Activity: Output each record in full, exactly as it stands.

Data for processing START

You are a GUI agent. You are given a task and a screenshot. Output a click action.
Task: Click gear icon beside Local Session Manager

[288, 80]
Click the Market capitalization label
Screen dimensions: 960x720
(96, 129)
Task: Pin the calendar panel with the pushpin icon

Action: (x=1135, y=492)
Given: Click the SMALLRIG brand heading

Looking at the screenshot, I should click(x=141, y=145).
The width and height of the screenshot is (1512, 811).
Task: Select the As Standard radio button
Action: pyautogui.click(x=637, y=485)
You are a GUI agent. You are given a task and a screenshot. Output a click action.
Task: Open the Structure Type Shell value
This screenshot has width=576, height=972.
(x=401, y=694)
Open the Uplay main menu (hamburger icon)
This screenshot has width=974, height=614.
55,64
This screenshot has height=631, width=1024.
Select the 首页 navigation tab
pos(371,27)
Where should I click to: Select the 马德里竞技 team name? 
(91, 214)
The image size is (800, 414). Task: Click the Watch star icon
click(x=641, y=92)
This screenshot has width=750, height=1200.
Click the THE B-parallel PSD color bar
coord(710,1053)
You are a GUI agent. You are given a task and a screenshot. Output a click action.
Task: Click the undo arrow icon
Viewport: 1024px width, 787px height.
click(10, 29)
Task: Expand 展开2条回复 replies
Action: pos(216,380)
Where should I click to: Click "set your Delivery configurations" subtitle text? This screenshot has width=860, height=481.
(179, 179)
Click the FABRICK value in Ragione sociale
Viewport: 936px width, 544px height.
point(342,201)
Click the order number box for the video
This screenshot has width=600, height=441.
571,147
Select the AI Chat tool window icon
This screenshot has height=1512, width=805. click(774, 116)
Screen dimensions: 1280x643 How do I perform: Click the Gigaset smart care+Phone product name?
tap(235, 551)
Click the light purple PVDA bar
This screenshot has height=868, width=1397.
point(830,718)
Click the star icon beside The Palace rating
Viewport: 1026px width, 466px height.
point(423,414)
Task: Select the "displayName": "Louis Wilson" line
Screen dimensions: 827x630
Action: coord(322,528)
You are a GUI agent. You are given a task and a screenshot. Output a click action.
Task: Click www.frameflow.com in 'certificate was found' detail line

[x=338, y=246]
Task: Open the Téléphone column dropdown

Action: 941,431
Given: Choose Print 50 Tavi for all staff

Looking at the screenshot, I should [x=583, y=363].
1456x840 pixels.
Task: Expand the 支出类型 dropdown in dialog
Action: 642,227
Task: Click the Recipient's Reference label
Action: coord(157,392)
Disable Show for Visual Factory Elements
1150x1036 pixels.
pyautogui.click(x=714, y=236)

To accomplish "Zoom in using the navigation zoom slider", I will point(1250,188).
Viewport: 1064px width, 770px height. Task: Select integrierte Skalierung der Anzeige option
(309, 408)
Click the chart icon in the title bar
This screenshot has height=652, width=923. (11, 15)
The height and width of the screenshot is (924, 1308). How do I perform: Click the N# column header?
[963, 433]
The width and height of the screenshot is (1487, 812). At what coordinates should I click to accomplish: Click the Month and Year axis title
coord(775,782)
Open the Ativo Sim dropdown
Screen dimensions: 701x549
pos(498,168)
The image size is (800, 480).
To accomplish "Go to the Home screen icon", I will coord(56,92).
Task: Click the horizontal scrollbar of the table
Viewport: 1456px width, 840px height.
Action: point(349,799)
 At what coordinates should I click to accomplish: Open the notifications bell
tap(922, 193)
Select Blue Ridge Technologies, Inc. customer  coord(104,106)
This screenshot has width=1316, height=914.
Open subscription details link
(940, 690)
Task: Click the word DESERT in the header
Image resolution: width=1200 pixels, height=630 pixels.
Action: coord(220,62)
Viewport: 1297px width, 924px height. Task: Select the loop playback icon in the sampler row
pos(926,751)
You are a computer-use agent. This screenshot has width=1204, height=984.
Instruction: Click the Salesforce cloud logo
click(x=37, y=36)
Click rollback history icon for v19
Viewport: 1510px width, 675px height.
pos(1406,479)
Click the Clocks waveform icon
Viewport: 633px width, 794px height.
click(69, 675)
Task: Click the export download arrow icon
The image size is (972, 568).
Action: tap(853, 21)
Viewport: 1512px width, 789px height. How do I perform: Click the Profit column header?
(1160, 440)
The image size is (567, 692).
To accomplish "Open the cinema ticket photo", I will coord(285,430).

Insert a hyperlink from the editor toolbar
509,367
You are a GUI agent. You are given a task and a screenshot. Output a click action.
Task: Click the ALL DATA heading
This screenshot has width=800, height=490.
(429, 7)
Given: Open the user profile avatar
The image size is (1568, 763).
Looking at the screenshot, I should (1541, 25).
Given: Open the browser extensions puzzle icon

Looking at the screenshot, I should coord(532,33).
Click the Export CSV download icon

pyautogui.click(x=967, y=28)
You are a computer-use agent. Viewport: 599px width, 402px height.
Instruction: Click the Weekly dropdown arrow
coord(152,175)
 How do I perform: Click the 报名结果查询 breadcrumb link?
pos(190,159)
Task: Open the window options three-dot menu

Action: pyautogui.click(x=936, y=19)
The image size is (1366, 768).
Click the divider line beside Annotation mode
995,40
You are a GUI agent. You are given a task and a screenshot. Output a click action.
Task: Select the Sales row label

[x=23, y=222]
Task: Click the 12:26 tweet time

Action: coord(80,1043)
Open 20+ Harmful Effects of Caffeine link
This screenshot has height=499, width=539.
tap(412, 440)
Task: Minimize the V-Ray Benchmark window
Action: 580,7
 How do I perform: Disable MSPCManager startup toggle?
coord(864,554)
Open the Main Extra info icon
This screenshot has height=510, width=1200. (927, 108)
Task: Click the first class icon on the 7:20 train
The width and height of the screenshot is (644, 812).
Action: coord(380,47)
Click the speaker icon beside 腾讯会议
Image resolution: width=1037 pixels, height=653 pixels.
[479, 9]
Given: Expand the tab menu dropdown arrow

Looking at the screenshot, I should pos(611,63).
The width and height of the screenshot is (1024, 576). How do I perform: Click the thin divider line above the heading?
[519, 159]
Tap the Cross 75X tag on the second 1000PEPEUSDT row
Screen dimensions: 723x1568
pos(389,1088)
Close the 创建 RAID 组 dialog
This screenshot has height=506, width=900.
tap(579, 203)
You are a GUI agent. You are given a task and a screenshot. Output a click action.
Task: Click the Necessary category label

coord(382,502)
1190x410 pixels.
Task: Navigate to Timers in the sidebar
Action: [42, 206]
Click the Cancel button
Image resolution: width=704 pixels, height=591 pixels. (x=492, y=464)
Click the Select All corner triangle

Data for processing END

Output of the task:
You are a GUI agent. You are given a task and a screenshot. Output a click action.
Task: Click gear icon beside Local Session Manager

[288, 80]
Click the Market capitalization label
Screen dimensions: 960x720
(96, 129)
Task: Pin the calendar panel with the pushpin icon

Action: (x=1135, y=492)
Given: Click the SMALLRIG brand heading

Looking at the screenshot, I should click(x=141, y=145).
The width and height of the screenshot is (1512, 811).
Task: Select the As Standard radio button
Action: pyautogui.click(x=637, y=485)
You are a GUI agent. You are given a task and a screenshot. Output a click action.
Task: Open the Structure Type Shell value
This screenshot has width=576, height=972.
(x=401, y=694)
Open the Uplay main menu (hamburger icon)
This screenshot has width=974, height=614.
55,64
This screenshot has height=631, width=1024.
Select the 首页 navigation tab
pos(371,27)
Where should I click to: Select the 马德里竞技 team name? 
(91, 214)
The image size is (800, 414). Task: Click the Watch star icon
click(x=641, y=92)
This screenshot has width=750, height=1200.
Click the THE B-parallel PSD color bar
coord(710,1053)
You are a GUI agent. You are given a task and a screenshot. Output a click action.
Task: Click the undo arrow icon
Viewport: 1024px width, 787px height.
click(10, 29)
Task: Expand 展开2条回复 replies
Action: pos(216,380)
Where should I click to: Click "set your Delivery configurations" subtitle text? This screenshot has width=860, height=481.
(179, 179)
Click the FABRICK value in Ragione sociale
Viewport: 936px width, 544px height.
point(342,201)
Click the order number box for the video
This screenshot has width=600, height=441.
571,147
Select the AI Chat tool window icon
This screenshot has height=1512, width=805. click(774, 116)
Screen dimensions: 1280x643 How do I perform: Click the Gigaset smart care+Phone product name?
tap(235, 551)
Click the light purple PVDA bar
This screenshot has height=868, width=1397.
point(830,718)
Click the star icon beside The Palace rating
Viewport: 1026px width, 466px height.
point(423,414)
Task: Select the "displayName": "Louis Wilson" line
Screen dimensions: 827x630
Action: coord(322,528)
You are a GUI agent. You are given a task and a screenshot. Output a click action.
Task: Click www.frameflow.com in 'certificate was found' detail line

[x=338, y=246]
Task: Open the Téléphone column dropdown

Action: 941,431
Given: Choose Print 50 Tavi for all staff

Looking at the screenshot, I should [x=583, y=363].
1456x840 pixels.
Task: Expand the 支出类型 dropdown in dialog
Action: 642,227
Task: Click the Recipient's Reference label
Action: coord(157,392)
Disable Show for Visual Factory Elements
1150x1036 pixels.
pyautogui.click(x=714, y=236)

To accomplish "Zoom in using the navigation zoom slider", I will point(1250,188).
Viewport: 1064px width, 770px height. Task: Select integrierte Skalierung der Anzeige option
(309, 408)
Click the chart icon in the title bar
This screenshot has height=652, width=923. (11, 15)
The height and width of the screenshot is (924, 1308). How do I perform: Click the N# column header?
[963, 433]
The width and height of the screenshot is (1487, 812). At what coordinates should I click to accomplish: Click the Month and Year axis title
coord(775,782)
Open the Ativo Sim dropdown
Screen dimensions: 701x549
pos(498,168)
The image size is (800, 480).
To accomplish "Go to the Home screen icon", I will coord(56,92).
Task: Click the horizontal scrollbar of the table
Viewport: 1456px width, 840px height.
Action: point(349,799)
 At what coordinates should I click to accomplish: Open the notifications bell
tap(922, 193)
Select Blue Ridge Technologies, Inc. customer  coord(104,106)
This screenshot has width=1316, height=914.
Open subscription details link
(940, 690)
Task: Click the word DESERT in the header
Image resolution: width=1200 pixels, height=630 pixels.
Action: coord(220,62)
Viewport: 1297px width, 924px height. Task: Select the loop playback icon in the sampler row
pos(926,751)
You are a computer-use agent. This screenshot has width=1204, height=984.
Instruction: Click the Salesforce cloud logo
click(x=37, y=36)
Click rollback history icon for v19
Viewport: 1510px width, 675px height.
pos(1406,479)
Click the Clocks waveform icon
Viewport: 633px width, 794px height.
click(69, 675)
Task: Click the export download arrow icon
The image size is (972, 568).
Action: tap(853, 21)
Viewport: 1512px width, 789px height. How do I perform: Click the Profit column header?
(1160, 440)
The image size is (567, 692).
To accomplish "Open the cinema ticket photo", I will coord(285,430).

Insert a hyperlink from the editor toolbar
509,367
You are a GUI agent. You are given a task and a screenshot. Output a click action.
Task: Click the ALL DATA heading
This screenshot has width=800, height=490.
(429, 7)
Given: Open the user profile avatar
The image size is (1568, 763).
Looking at the screenshot, I should (1541, 25).
Given: Open the browser extensions puzzle icon

Looking at the screenshot, I should coord(532,33).
Click the Export CSV download icon

pyautogui.click(x=967, y=28)
You are a computer-use agent. Viewport: 599px width, 402px height.
Instruction: Click the Weekly dropdown arrow
coord(152,175)
 How do I perform: Click the 报名结果查询 breadcrumb link?
pos(190,159)
Task: Open the window options three-dot menu

Action: pyautogui.click(x=936, y=19)
The image size is (1366, 768).
Click the divider line beside Annotation mode
995,40
You are a GUI agent. You are given a task and a screenshot. Output a click action.
Task: Select the Sales row label

[x=23, y=222]
Task: Click the 12:26 tweet time

Action: coord(80,1043)
Open 20+ Harmful Effects of Caffeine link
This screenshot has height=499, width=539.
tap(412, 440)
Task: Minimize the V-Ray Benchmark window
Action: 580,7
 How do I perform: Disable MSPCManager startup toggle?
coord(864,554)
Open the Main Extra info icon
This screenshot has height=510, width=1200. (927, 108)
Task: Click the first class icon on the 7:20 train
The width and height of the screenshot is (644, 812).
Action: coord(380,47)
Click the speaker icon beside 腾讯会议
Image resolution: width=1037 pixels, height=653 pixels.
[479, 9]
Given: Expand the tab menu dropdown arrow

Looking at the screenshot, I should pos(611,63).
The width and height of the screenshot is (1024, 576). How do I perform: Click the thin divider line above the heading?
[519, 159]
Tap the Cross 75X tag on the second 1000PEPEUSDT row
Screen dimensions: 723x1568
pos(389,1088)
Close the 创建 RAID 组 dialog
This screenshot has height=506, width=900.
tap(579, 203)
You are a GUI agent. You are given a task and a screenshot. Output a click action.
Task: Click the Necessary category label

coord(382,502)
1190x410 pixels.
Task: Navigate to Timers in the sidebar
Action: [42, 206]
Click the Cancel button
Image resolution: width=704 pixels, height=591 pixels. (x=492, y=464)
Click the Select All corner triangle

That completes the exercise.